PEOPLE: ALAN WEISMAN
Alan Weisman
Office - Marshall 323
Telephone - 626-6407
E-mail - weisman@u.arizona.edu
Alan Weisman is a laureate professor of journalism and Latin American Studies. His reports from Latin America have appeared in Harper's, The New York Times Magazine and the Los Angeles Times Magazine.
He is the author of The World Without Us (Thomas Dunne Books /St. Martin's Press, 2007), which spent much of 2007 on The New York Times bestseller list and was named Time Magazine's number one non-fiction book of the year. In it, Weisman theorizes what would happen to the planet if humans suddenly vanished.
His other works include An Echo In My Blood (Harcourt Brace, Inc. 1999); Gaviotas: A Village to Reinvent the World (Chelsea Green Publishing, 1998); La Frontera: The United States Border With Mexico (Harcourt Brace Jovanovich, 1986); and We, Immortals (Pocket Books, 1979).
Weisman has a bachelor's and a master's degree in literature from Northwestern University. He has taught writing and journalism at Prescott College and Williams College, and has been a Fulbright Senior Scholar in Colombia. His awards include a Four Corners Award for Best Nonfiction Book, a Los Angeles Press Club Award for Best Feature Story and a Best of the West Award in Journalism.

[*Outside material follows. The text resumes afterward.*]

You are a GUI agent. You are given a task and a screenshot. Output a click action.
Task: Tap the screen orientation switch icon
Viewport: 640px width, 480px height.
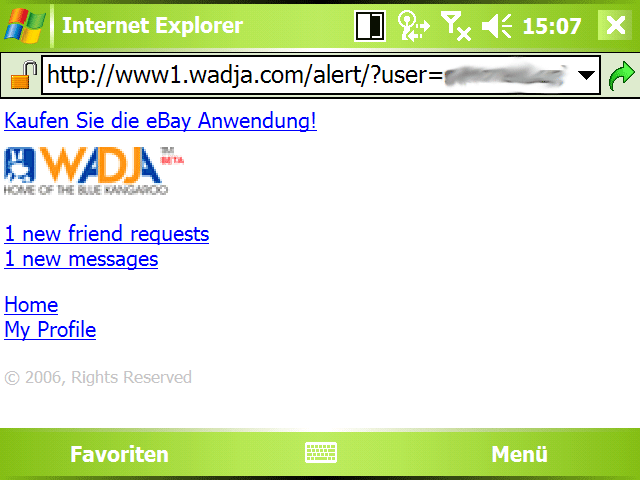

In collaboration with his colleagues at Homelands Productions, which develops reports for National Public Radio and other news media, Weisman has received a Robert F. Kennedy Journalism Citation, the Unity Media Award, the Brazilian government's Premio Nacional de Jornalismo Radiofonico, and major grants from The Ford Foundation, the Corporation for Public Broadcasting, the Rockefeller Foundation and the MacArthur Foundation.